The appellate court ruled today in Sarail Jamerson v. State of Indiana, No. 49A02-0608-CR-779, arising out of Marion Superior Court 19 and an investigatory stop in June 2006.

Three Indianapolis Police Department officers learned a county detective wanted them to locate the appellant-defendant Jamerson in connection with a carjacking at Lafayette Square Mall. Residents reported seeing him inside a parked car on the east side of Indianapolis, and the officers went there to find him.

Police found Jamerson and told him about the investigation. They allowed him to get back inside his car. Within a minute, officers observed a handgun being pulled from under the car seat and arrested Jamerson.

Later at trial, Jamerson argued that the officers did not have the necessary reasonable suspicion to detain him in an investigatory stop. The trial court denied his motion to suppress the evidence.

But the appellate panel of Judges Patrick Sullivan, Margret Robb, and Nancy Vaidik disagreed, finding that there's no adequate showing of reasonable suspicion needed for the stop that led up to the discovery of the handgun and subsequent conviction for possessing one without a license.
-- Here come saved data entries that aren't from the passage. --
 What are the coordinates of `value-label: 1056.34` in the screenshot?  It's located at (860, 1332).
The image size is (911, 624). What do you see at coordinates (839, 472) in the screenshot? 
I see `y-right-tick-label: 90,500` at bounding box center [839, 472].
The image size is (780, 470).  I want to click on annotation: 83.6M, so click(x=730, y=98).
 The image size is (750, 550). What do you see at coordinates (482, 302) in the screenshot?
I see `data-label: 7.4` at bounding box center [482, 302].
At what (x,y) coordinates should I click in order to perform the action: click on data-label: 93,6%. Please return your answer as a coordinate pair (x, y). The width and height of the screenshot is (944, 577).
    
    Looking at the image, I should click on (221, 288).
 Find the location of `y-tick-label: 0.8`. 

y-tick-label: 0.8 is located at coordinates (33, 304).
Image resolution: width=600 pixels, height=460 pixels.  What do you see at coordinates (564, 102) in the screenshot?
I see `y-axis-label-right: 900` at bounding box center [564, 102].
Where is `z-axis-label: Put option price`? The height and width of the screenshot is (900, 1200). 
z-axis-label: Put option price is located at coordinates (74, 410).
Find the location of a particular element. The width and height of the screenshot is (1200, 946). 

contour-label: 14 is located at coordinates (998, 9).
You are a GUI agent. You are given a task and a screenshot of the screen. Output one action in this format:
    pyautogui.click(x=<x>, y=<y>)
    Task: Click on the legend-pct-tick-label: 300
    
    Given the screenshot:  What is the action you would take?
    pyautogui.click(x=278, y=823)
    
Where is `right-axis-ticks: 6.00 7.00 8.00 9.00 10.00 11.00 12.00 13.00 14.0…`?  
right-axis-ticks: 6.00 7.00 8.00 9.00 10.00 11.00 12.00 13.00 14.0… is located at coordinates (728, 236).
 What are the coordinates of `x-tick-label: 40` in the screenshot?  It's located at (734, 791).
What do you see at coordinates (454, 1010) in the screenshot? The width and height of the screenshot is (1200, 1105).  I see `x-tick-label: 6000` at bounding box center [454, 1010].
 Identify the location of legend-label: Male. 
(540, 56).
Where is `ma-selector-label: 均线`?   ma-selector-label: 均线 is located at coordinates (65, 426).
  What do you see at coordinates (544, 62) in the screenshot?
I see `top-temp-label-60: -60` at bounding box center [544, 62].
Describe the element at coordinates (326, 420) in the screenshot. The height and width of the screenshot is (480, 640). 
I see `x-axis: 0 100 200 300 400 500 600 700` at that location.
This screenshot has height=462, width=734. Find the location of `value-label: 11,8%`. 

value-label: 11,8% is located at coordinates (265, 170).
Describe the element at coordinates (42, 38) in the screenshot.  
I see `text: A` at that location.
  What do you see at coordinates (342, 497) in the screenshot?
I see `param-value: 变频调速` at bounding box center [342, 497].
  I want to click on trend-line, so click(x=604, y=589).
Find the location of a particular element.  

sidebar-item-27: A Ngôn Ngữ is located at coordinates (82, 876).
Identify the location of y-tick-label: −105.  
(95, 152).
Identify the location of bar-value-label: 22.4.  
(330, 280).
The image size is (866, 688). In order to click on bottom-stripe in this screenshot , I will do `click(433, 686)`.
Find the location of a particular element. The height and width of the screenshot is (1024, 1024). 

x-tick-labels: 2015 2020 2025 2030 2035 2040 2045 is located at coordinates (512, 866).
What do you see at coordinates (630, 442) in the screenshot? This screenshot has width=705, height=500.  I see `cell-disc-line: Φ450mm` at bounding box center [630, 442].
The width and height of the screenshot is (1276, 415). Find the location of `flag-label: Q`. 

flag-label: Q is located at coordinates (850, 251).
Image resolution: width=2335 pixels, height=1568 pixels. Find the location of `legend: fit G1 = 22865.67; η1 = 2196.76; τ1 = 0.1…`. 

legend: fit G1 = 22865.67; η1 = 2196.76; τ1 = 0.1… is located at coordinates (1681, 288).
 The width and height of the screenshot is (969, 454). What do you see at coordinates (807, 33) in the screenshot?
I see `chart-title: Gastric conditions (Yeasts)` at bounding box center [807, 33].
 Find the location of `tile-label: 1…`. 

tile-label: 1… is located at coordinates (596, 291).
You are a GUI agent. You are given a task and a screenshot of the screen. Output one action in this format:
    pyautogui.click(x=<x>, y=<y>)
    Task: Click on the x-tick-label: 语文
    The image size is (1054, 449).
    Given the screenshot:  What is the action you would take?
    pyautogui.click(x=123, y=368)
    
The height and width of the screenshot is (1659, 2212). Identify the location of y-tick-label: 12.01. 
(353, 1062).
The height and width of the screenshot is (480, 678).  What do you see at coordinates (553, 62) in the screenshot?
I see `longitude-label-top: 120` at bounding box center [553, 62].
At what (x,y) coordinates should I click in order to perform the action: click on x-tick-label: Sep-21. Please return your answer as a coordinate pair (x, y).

In making its decision, the court relied mostly on the notion that information obtained by one investigating officer may be relied on by other officials called in to assist, as long as the information-obtaining officer had reasonable suspicion in the first place. A tilting point came in the citation of State v. Murray, 837 N.E.2d 223,226 (Ind. Ct. App. 2005), that held police must relay reasonable suspicion to the investigating officer before the stop is made.

"We conclude the State has failed to demonstrate that Jamerson's reported link to the alleged illegal activity was anything more than an unparticularized hunch on the part of the unnamed reporting officer (detective)," the court wrote, reversing the lower decision and remanding with instruction to vacate the conviction.